Kathy, "I'm right there with you."
The death of my gramma divided people. People I wish I were like and people like me.
There were people I was surprised not to hear from. There were flower arrangements I was surprised not to receive. There were visitors I was surprised did not attend the viewing or the funeral.
Then there were the rest of the people. People who never met my gramma but prayed her into heaven, some from hundreds of miles away. People who brought baked goods and dinners and sent flowers in their absence. People who drove 14 hours to surprise us with their love and support. People who cried harder than I was crying, arrived early and stayed late. People, in short, who served me better than I have served them.
I do not judge the first group of people, I am one of them. I never consider my presence of any significance, always assuming there are people who mean more to stand beside others. I am wrong. What now occurs to me is the dread of considering, how many times have others been surprised at my absence? How many times have families assumed there would be a meal, a card or flowers from me that never arrived? I think maybe I matter more than I realized.
No one means more to me than the strangers who write on their blogs of my family's loss.

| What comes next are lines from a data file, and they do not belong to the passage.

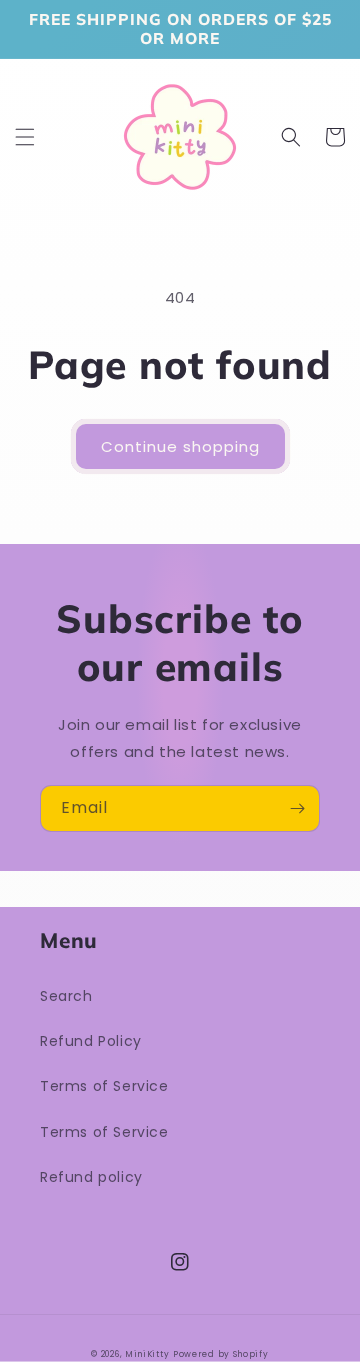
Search (66, 996)
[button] (25, 137)
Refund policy (91, 1177)
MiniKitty (147, 1354)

No one means more than my posse who, without fail, show up to minister to me despite what a poor friend I am.
No one means more than anyone else. Including the ones, like I have been, who did not know they meant something too.
I am in no way hurt or disappointed by anyone. I am only pausing to learn from the ones who give from a servant's heart instead of waiting for someone else to serve.
I do not want to be the one who stands to the side any longer. God, change me.
Job 34:4 Let us discern for ourselves what is right; let us learn together what is good.